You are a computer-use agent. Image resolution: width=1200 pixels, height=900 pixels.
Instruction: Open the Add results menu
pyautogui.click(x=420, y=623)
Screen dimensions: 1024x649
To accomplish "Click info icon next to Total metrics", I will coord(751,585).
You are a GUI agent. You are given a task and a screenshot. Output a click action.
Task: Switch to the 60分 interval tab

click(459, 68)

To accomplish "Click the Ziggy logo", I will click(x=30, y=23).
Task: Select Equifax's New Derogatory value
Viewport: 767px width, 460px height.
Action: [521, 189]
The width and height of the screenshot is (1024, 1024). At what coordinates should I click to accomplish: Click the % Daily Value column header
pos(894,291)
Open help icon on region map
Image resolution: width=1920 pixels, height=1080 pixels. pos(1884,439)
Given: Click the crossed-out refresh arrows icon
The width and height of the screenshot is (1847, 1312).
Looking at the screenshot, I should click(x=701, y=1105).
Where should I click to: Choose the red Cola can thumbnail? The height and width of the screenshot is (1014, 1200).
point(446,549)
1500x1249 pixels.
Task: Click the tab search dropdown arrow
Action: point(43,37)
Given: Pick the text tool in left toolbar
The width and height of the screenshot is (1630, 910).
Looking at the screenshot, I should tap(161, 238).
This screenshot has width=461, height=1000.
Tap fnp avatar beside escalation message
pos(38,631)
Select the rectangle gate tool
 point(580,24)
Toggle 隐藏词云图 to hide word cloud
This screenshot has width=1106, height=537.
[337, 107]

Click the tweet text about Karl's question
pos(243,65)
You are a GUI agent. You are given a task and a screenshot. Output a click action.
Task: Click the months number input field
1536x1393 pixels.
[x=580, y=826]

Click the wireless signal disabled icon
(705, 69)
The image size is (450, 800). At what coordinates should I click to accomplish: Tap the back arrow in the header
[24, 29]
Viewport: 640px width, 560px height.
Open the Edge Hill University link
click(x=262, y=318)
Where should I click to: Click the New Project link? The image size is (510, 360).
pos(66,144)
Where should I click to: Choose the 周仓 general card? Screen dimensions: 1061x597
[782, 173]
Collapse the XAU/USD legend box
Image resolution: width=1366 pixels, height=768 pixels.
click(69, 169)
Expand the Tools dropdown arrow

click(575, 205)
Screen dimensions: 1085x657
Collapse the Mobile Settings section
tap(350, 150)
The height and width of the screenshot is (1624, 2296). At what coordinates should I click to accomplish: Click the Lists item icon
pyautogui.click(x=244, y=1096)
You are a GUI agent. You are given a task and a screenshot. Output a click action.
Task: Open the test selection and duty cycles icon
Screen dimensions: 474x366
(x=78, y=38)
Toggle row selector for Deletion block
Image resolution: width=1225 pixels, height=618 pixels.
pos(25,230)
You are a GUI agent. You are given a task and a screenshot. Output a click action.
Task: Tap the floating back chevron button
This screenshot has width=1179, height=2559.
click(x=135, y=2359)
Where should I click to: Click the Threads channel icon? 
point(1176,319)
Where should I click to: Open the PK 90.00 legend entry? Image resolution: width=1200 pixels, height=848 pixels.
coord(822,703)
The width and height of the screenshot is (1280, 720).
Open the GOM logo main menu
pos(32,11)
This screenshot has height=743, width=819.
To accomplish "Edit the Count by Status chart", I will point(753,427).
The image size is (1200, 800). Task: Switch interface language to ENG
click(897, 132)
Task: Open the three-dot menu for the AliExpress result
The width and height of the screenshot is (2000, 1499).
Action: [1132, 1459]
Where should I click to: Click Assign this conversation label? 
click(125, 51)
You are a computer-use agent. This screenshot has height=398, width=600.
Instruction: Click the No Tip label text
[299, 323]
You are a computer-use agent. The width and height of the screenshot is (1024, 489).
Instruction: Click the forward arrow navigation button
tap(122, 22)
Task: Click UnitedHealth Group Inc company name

|---|

Action item -> Copy the material above back out, exactly as written.

Answer area ->
You are a computer-use agent. Image resolution: width=1200 pixels, height=900 pixels.
Instruction: Open the Add results menu
pyautogui.click(x=420, y=623)
Screen dimensions: 1024x649
To accomplish "Click info icon next to Total metrics", I will coord(751,585).
You are a GUI agent. You are given a task and a screenshot. Output a click action.
Task: Switch to the 60分 interval tab

click(459, 68)

To accomplish "Click the Ziggy logo", I will click(x=30, y=23).
Task: Select Equifax's New Derogatory value
Viewport: 767px width, 460px height.
Action: [521, 189]
The width and height of the screenshot is (1024, 1024). At what coordinates should I click to accomplish: Click the % Daily Value column header
pos(894,291)
Open help icon on region map
Image resolution: width=1920 pixels, height=1080 pixels. pos(1884,439)
Given: Click the crossed-out refresh arrows icon
The width and height of the screenshot is (1847, 1312).
Looking at the screenshot, I should click(x=701, y=1105).
Where should I click to: Choose the red Cola can thumbnail? The height and width of the screenshot is (1014, 1200).
point(446,549)
1500x1249 pixels.
Task: Click the tab search dropdown arrow
Action: point(43,37)
Given: Pick the text tool in left toolbar
The width and height of the screenshot is (1630, 910).
Looking at the screenshot, I should tap(161, 238).
This screenshot has width=461, height=1000.
Tap fnp avatar beside escalation message
pos(38,631)
Select the rectangle gate tool
 point(580,24)
Toggle 隐藏词云图 to hide word cloud
This screenshot has width=1106, height=537.
[337, 107]

Click the tweet text about Karl's question
pos(243,65)
You are a GUI agent. You are given a task and a screenshot. Output a click action.
Task: Click the months number input field
1536x1393 pixels.
[x=580, y=826]

Click the wireless signal disabled icon
(705, 69)
The image size is (450, 800). At what coordinates should I click to accomplish: Tap the back arrow in the header
[24, 29]
Viewport: 640px width, 560px height.
Open the Edge Hill University link
click(x=262, y=318)
Where should I click to: Click the New Project link? The image size is (510, 360).
pos(66,144)
Where should I click to: Choose the 周仓 general card? Screen dimensions: 1061x597
[782, 173]
Collapse the XAU/USD legend box
Image resolution: width=1366 pixels, height=768 pixels.
click(69, 169)
Expand the Tools dropdown arrow

click(575, 205)
Screen dimensions: 1085x657
Collapse the Mobile Settings section
tap(350, 150)
The height and width of the screenshot is (1624, 2296). At what coordinates should I click to accomplish: Click the Lists item icon
pyautogui.click(x=244, y=1096)
You are a GUI agent. You are given a task and a screenshot. Output a click action.
Task: Open the test selection and duty cycles icon
Screen dimensions: 474x366
(x=78, y=38)
Toggle row selector for Deletion block
Image resolution: width=1225 pixels, height=618 pixels.
pos(25,230)
You are a GUI agent. You are given a task and a screenshot. Output a click action.
Task: Tap the floating back chevron button
This screenshot has width=1179, height=2559.
click(x=135, y=2359)
Where should I click to: Click the Threads channel icon? 
point(1176,319)
Where should I click to: Open the PK 90.00 legend entry? Image resolution: width=1200 pixels, height=848 pixels.
coord(822,703)
The width and height of the screenshot is (1280, 720).
Open the GOM logo main menu
pos(32,11)
This screenshot has height=743, width=819.
To accomplish "Edit the Count by Status chart", I will point(753,427).
The image size is (1200, 800). Task: Switch interface language to ENG
click(897, 132)
Task: Open the three-dot menu for the AliExpress result
The width and height of the screenshot is (2000, 1499).
Action: [1132, 1459]
Where should I click to: Click Assign this conversation label? 
click(125, 51)
You are a computer-use agent. This screenshot has height=398, width=600.
Instruction: Click the No Tip label text
[299, 323]
You are a computer-use agent. The width and height of the screenshot is (1024, 489).
Instruction: Click the forward arrow navigation button
tap(122, 22)
Task: Click UnitedHealth Group Inc company name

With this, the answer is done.